Deciding to quit League is a decision many will support because of the negativity it brings. Yet not participating brings a form of isolation if friends stop asking you to play, or if there's no longer any common ground between you.
With the way Riot Games is growing, it may feel like you're jumping ship on the eSports industry if you no longer pay attention. Games are changing the world and League is becoming mainstream. But, it still retains a sense of inclusiveness since players can still form their own cliques and teams, communicate with top-level players, and watch streams with other players.
Reason 4: New champions and reworks
If you quit League two months ago, and a friend told you they were updating Annie to be older and completely reworking Taric, wouldn't you be a little bit curious? People tend to select a few champions they like and stick with them. With 126 champions, it's almost impossible to be "good" with most of them, considering it's time-consuming to even unlock all of them. This breeds a sense of pride and comfort in those champions, especially since players are using them almost 40 minutes at a time. Players' favorites getting changed is something they tend to care about, even if they stopped playing a long time ago.
What can draw people back to Champ Select are new champions that look cool, have interesting and new abilities, and have a cinematic introduction (I may just be talking about Ekko here). A new champion or rework can completely change the game in ways that nerfs and buffs can't achieve. And one game with them or against them is usually not enough to see those changes.
Reason 5: Temporary events, exclusive rewards
Similar to the previous reason, temporary events are fresh and exciting. Hearing about Bilgewater and the surrounding IRL events was different from the usual.
People love playing different game modes for exclusive icons or buying limited edition skins that they can show off months later when they're no longer publicly available. Players log in year after year on April Fool's to see what plans Riot has up their sleeves and fun modes like URF are reasons to re-install the game. Riot Games makes sure to disable them because perhaps they're too good. As they say, you create demand by limiting supply.

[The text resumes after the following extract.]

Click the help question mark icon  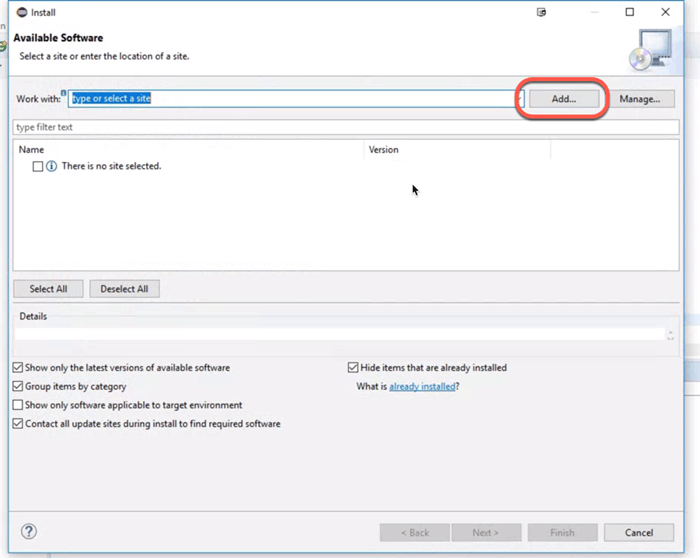[29, 531]
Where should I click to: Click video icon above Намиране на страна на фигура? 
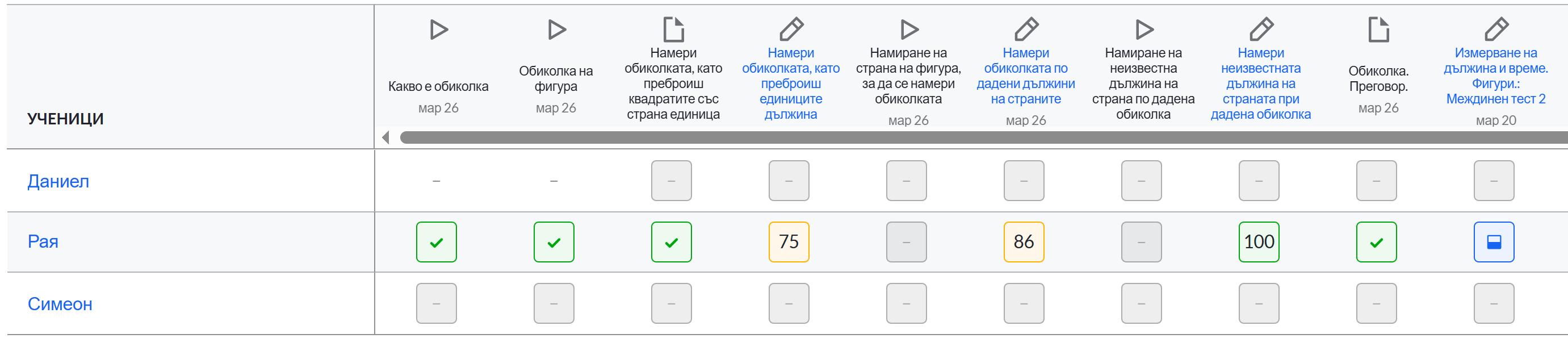coord(909,29)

Riot Games was out of their league when League of Legends burst into popularity. However, their commitment to keeping players hooked is a key to their success. Unfortunately, that means that despite only enjoying the game half of the time, there's still always something that keeps the non-enthused logging back in. Some days you log in to spectate your friends or check out a new mode. Other days you may want to see who's online, but being able to see everyone's ranked score can motivate you to "the grind" for the next level.
Whatever the reason, know that there's someone down at Riot Games who designed whatever infuriating reason you have to keep playing this game. Once you've played enough League, it's hard to let it go. It's something you can always come back to because the goals and basics of each game never change. No, you're not losing your mind.